The ever-expanding market has catalyzed revenue growth from roughly $1 million to $6 million in the last five years as the size of the staff doubled. Golding anticipates about 17 percent growth to hit $7 million in 2019.

It’s been a 12-year journey to the head office for Golding, who started working on the production floor for her father after graduating from Eaglecrest High School in Centennial. She moved from production to accounting and purchasing before buying into the company as an owner and advancing to CEO.

Challenges: Workforce. “We’ve had a hard time hiring,” says Golding. “Unemployment is 1.5 percent in Denver.”

She notes that a number of employees have been with Denver Rubber Company for a decade or more. While that means turnover is low, it also means there’s a lot of institutional knowledge in the heads of the longest-tenured staffers. Golding points to recently retired salesman Al Welch: “He’d been with the company 17 years, so it’s a big deal.”

The supply chain can also be challenging. When Rogers Corporation acquired a key silicone supplier, many smaller accounts — including Denver Rubber Company — were cast aside. “Everyone was going into panic mode trying to find silicone,” says Golding. “We were able to find someone in California.”

A silicone shortage also hampered the company in 2018, but the industry “has gotten past that,” she adds.

The experience led her to look to diversify the supply chain, but there’s a downside to spreading out orders: Keeping it exclusive makes the orders bigger and the supplier more responsive to the company’s needs.

Opportunities: Golding sees an opportunity to market Denver Rubber Company’s proprietary blade-manufacturing manifold to other players in wind energy. “We are trying to get it out to other companies,” she says.

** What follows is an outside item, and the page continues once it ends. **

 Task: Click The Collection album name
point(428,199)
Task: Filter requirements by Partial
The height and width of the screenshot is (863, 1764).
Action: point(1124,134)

The buying cycle for Vestas and other large turbine manufacturers is notably long. “It took a couple years to get in with them,” Golding notes.

A new digital strategy from Crazy Good Marketing is also bearing fruit. “They have been able to look at our website, tell us where it’s lacking, and track who’s looking for what, so we can market that more,” she says.

Needs: “We do need more people,” says Golding, forecasting five new hires by the end of 2019. “Currently, we’re looking for someone in production and someone in HR so I don’t have to do it anymore.”